Yoksun kaldın sen, çünkü aslında sen yoksun!

Birileri –varoluşunu seçenler- yüksekteki ipte yürümek için merdivenleri hızla çıkarken, sen, aşağıda kalıp ipin gölgesinde yürümeyi seçtin. Gölgelere karıştın. Nedenlerin vardı yığınla; ama artık onların hiçbiri sana yardım etmiyor. Yanıtlar, tatmin etmiyor.

Yalpalıyorsun.

Yürümeye devam et yer cambazı. Durursan, düşersin kendi gölgene. Sahte varoluşunun bomboş, kapkaranlık gölgesine…

Durursan düşersin.


Kuyruğunu Yutan Yılan

Özgüven patlamasıyla beslenen yılan ne çok büyüdü. İrileştikçe irileşti. Güçlendikçe güçlendi. Zehri arttı, ölümcülleşti. Aşırı büyüyen ve bu yüzden güç gereksinimi sürekli artan yılan yeni besin kaynakları aradı, buldu. Daha çok yutmaya başladı.
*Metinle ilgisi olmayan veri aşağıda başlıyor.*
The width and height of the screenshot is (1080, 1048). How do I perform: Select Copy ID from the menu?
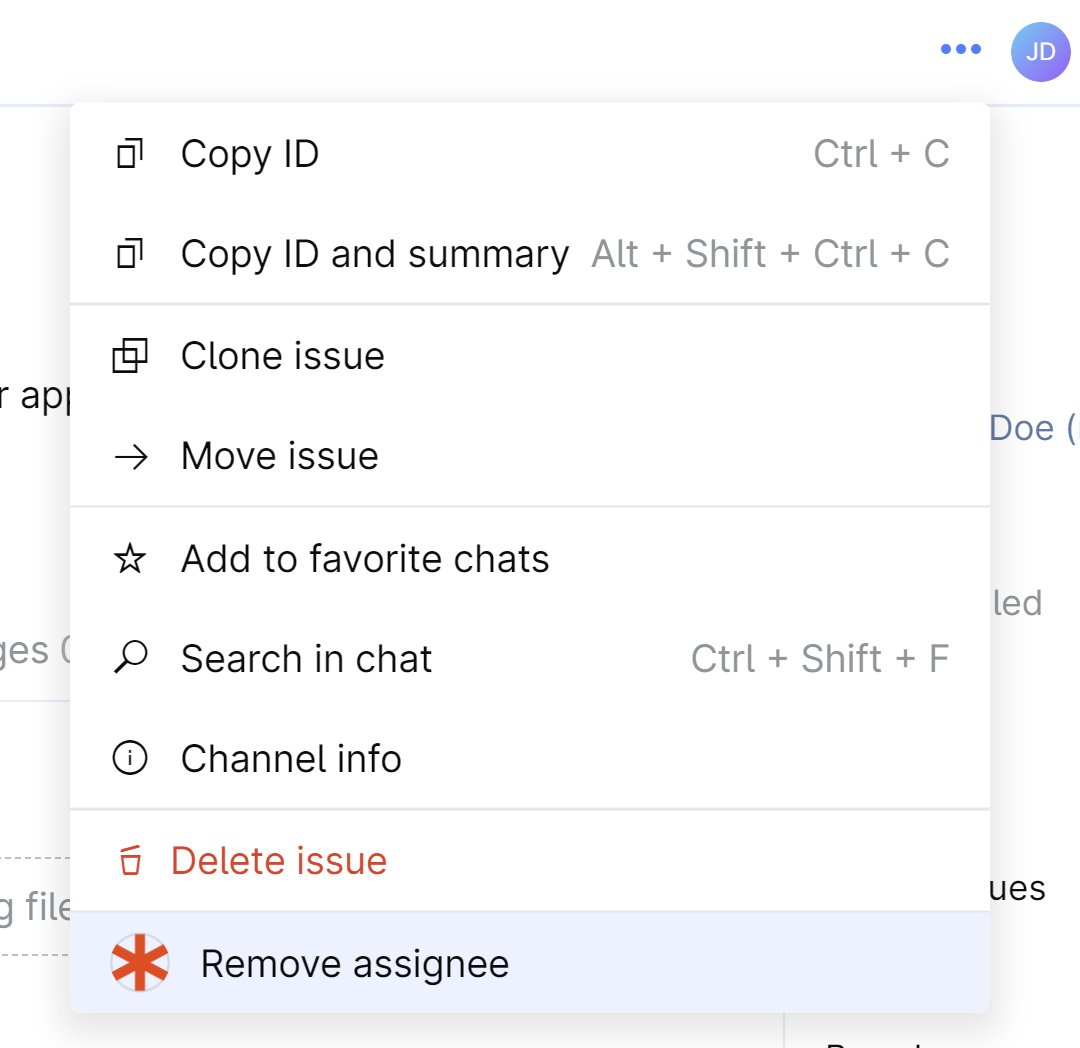pos(249,153)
Tersine, önce zor lokmalardan başladı. Tersine, önce sevdiği şeyleri değil, sevmediklerini yuttu büyük bir zevkle. Yuttu ve sindirdi yavaş yavaş.

O zamana kadar varoluşunun kodlarından saydığı/sandığı şeyleri yuttu. O zamana kadar tehdit saydıklarını da yuttu. O zamana kadar gücünü tüketen şeyleri yuttu. O zamana kadar kendisine güç aşılayan şeyleri de yuttu.
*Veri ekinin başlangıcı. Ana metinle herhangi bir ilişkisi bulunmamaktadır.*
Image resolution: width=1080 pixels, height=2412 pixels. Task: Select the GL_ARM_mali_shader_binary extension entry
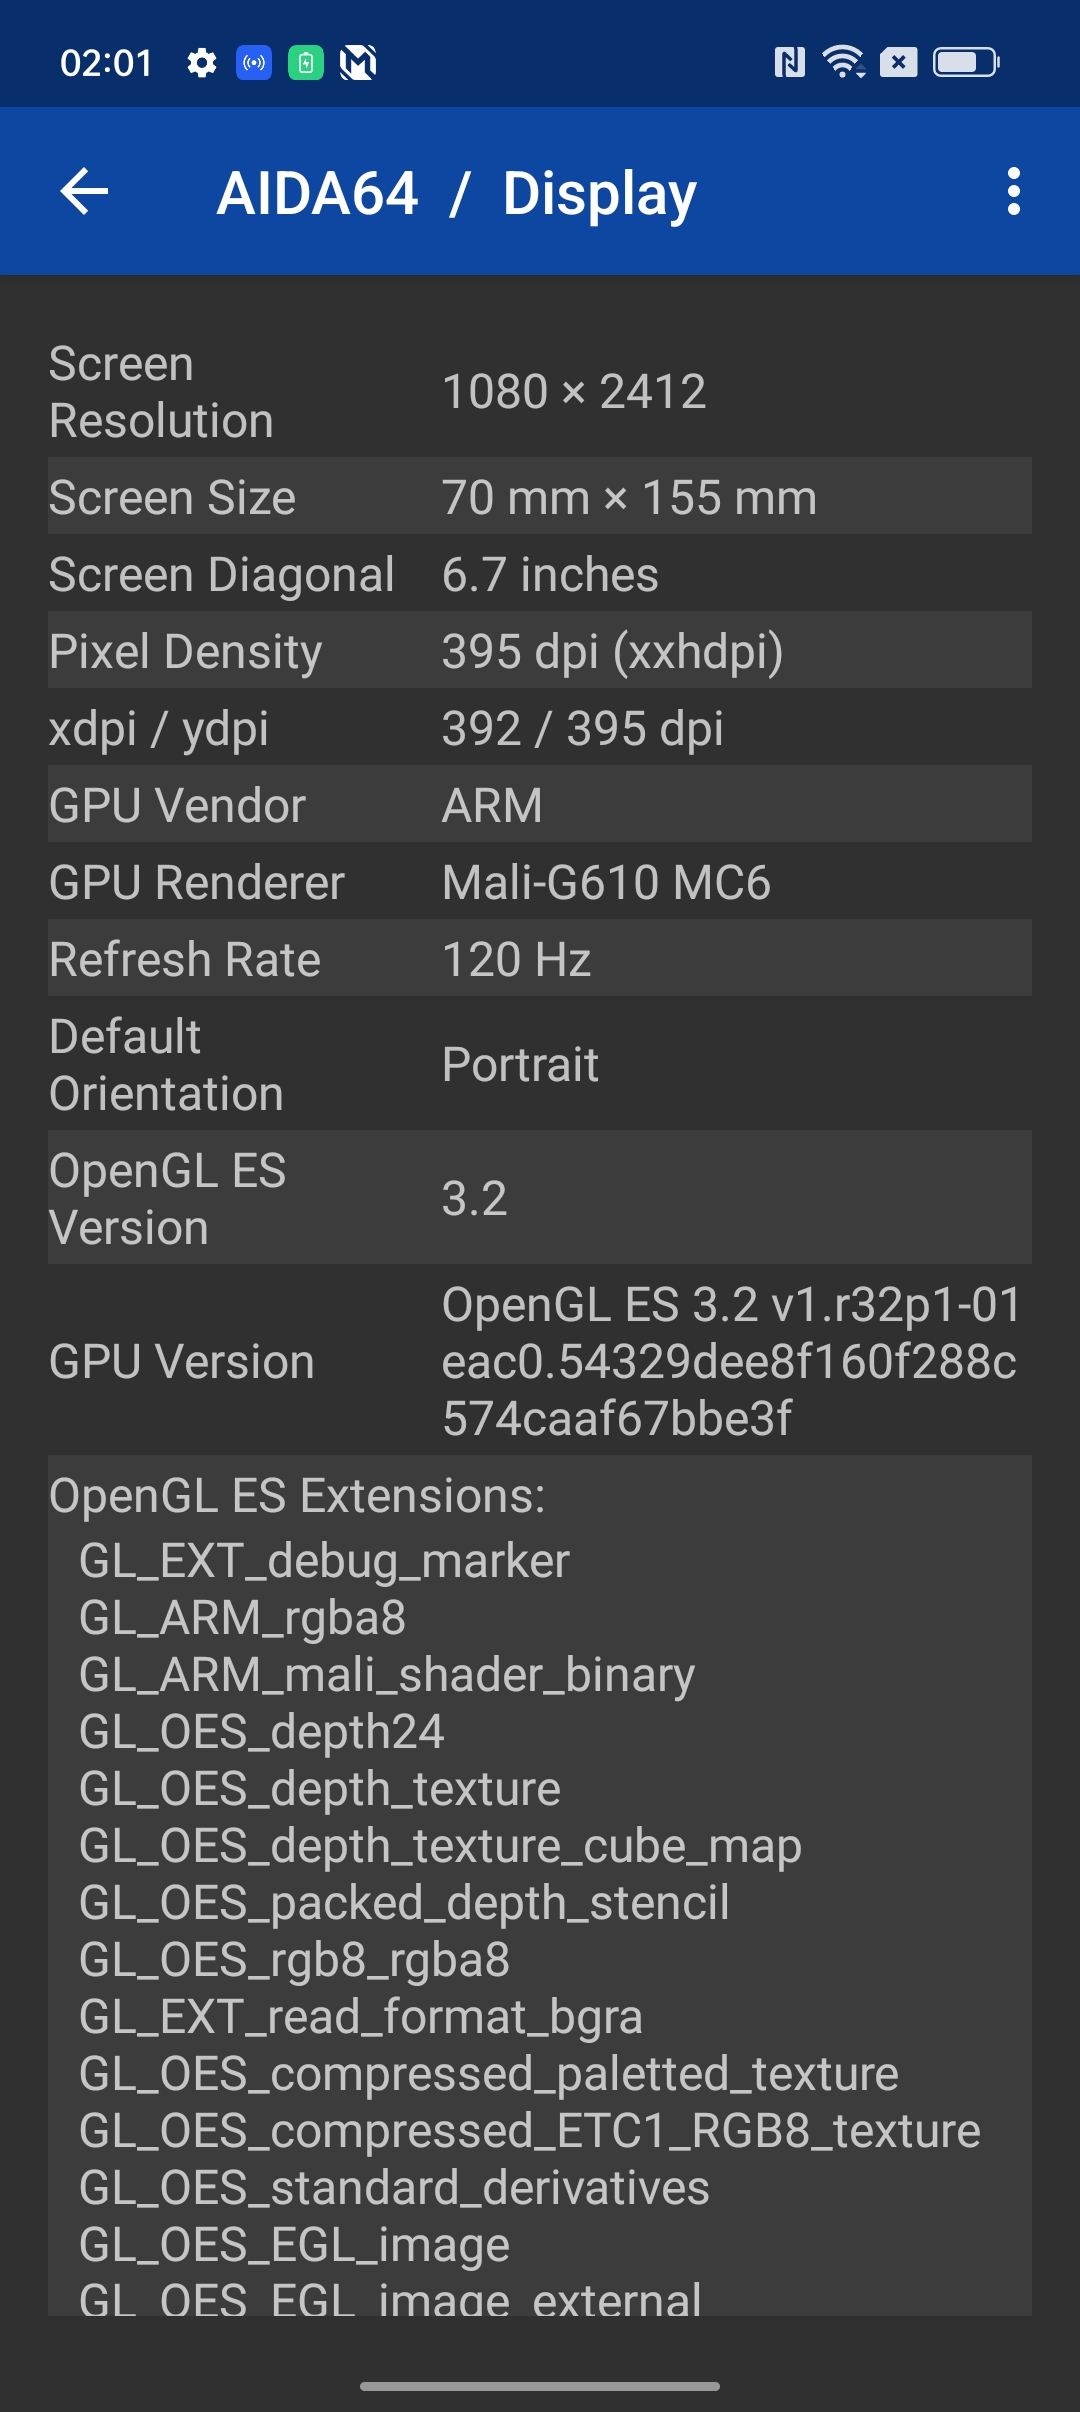[387, 1675]
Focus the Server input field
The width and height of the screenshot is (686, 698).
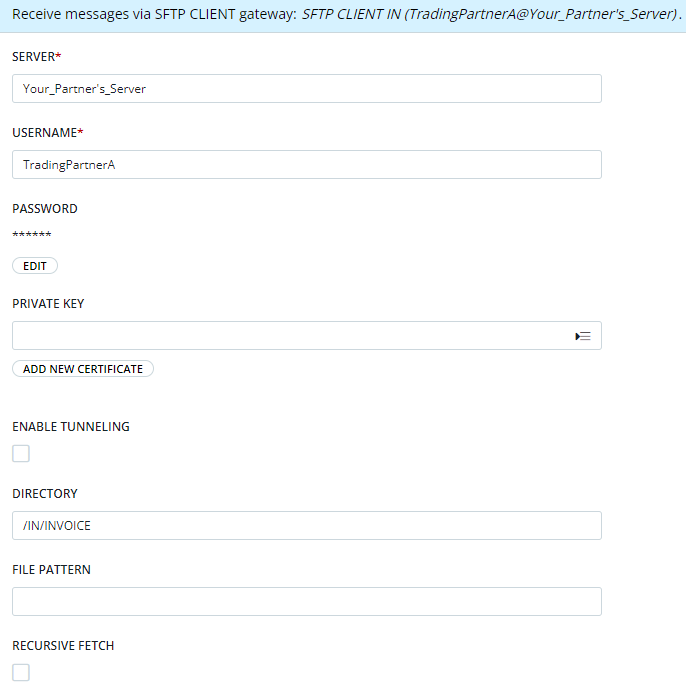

Ayıplarını, kusurlarını, eksikliklerini yuttu; övünçlerini, meziyetlerini, artılarını da… Yenilgilerini yuttu; zaferlerini de… Ezikliklerini yuttu; dik duruşlarını da… Boyun büküşlerini yuttu; başkaldırışlarını da… Yıktıklarını yuttu; yaptıklarını da… Engellerini yuttu, sıçrama tahtalarını da… Duygularını yuttu. Lezzetine doyamadı. Ham ham ham, hımm!

Geçmişini yuttu; geleceğini de… Kötü günler için biriktirdiği düşünceleri vardı. Onları önemserdi. Oburluğu tavan yapan yılan son hamlede onları da yuttu.

Bir gün artık yutacağı bir şey kalmayınca durdu. Öylece durdu. Külçe gibi ağır bir duruş… Çağıl çağıl çağıldarken soğuktan donan bir çağlayan gibi…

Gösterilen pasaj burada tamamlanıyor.